### Source passage
Content starts
Ulcerative Colitis

Ulcerative Colitis is a disease that generally affects the innermost layer of the colon and rectum with inflammation in the digestive track. It is a disease that tends to develop overtime, as opposed to coming on suddenly. Depending on how bad the inflammation gets, Ulcerative Colitis can result in diarrhea containing blood or pus, abdominal and rectal pain, as well as rectal bleeding. It is also common to experience the sudden urge to defecate, but unable to do so. Weight loss, fatigue, and fever are also common. Ulcerative Colitis has also been attributed to stunted growth in children.
Content ends
### Set of tasks
a: In the ulcerative colitis passage, which layer of the colon and rectum does the disease generally affect?
b: Rewrite the ulcerative colitis passage between "Ulcerative Colitis is" and "growth in children.", inclusive, changing "inflammation" to "irritation".
c: Continue the ulcerative colitis passage past its final sentence.

### Data records
Content starts
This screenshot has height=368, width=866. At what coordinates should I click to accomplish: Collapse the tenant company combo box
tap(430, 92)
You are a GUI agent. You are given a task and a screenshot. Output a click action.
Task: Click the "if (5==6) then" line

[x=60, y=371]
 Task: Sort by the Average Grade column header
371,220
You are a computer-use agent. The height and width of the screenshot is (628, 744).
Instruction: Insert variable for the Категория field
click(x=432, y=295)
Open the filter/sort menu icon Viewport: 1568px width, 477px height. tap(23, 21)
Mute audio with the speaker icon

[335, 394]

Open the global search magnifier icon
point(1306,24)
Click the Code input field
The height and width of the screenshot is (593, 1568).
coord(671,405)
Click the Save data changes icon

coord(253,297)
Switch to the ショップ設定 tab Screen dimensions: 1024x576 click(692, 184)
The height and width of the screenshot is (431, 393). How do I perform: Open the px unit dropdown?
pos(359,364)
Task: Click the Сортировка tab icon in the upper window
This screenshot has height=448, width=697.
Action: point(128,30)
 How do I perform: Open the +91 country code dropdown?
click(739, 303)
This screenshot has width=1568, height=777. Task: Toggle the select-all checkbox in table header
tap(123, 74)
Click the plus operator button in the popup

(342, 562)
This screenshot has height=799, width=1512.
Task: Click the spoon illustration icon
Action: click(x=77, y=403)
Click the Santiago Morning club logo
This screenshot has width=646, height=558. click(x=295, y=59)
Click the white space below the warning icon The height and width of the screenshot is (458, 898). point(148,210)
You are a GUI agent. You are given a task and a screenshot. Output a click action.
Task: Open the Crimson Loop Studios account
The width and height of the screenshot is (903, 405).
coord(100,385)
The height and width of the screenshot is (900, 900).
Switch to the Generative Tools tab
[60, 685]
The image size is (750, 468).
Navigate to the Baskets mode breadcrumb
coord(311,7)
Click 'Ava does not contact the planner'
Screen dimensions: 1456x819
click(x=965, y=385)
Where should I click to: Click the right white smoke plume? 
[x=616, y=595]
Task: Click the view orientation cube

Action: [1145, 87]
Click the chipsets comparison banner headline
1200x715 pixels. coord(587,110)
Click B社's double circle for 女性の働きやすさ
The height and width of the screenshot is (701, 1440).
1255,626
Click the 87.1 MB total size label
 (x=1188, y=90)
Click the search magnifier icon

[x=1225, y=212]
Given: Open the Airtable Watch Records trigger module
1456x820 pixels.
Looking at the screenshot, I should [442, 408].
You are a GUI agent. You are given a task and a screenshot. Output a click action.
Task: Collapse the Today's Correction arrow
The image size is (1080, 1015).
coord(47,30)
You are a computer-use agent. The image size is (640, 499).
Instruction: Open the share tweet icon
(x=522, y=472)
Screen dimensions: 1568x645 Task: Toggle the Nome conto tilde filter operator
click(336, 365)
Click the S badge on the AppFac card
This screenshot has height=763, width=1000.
Content ends
### Results in order
a: The innermost layer.

b:
Ulcerative Colitis is a disease that generally affects the innermost layer of the colon and rectum with irritation in the digestive track. It is a disease that tends to develop overtime, as opposed to coming on suddenly. Depending on how bad the irritation gets, Ulcerative Colitis can result in diarrhea containing blood or pus, abdominal and rectal pain, as well as rectal bleeding. It is also common to experience the sudden urge to defecate, but unable to do so. Weight loss, fatigue, and fever are also common. Ulcerative Colitis has also been attributed to stunted growth in children.

c:
Ulcerative Colitis has four main classifications: Ulcerative Proctitis, Proctosigmoiditis, Left-Sided Colitis, and Pancolitis. These classifications are based upon the location of the disease. In Ulcerative Proctitis, the disease in contained to the rectum. At this time rectal bleeding may be the only symptom. Proctosigmoiditis is located in the lower part of the colon, which includes the rectum and sigmoid colon. Tenesmus, the inability to have a bowel movement despite the need to, abdominal cramps and pain, and bloody diarrhea tend to be the symptoms. Left-Sided Colitis is an inflammation throughout the rectum and sigmoid into the descending colon. The symptoms are very similar to Proctosigmoiditis, but the abdominal pain stays to the left. Lastly, Pancolitis runs through the entire colon resulting in weight loss, fatigue, violent, bloody diarrhea, and cramps.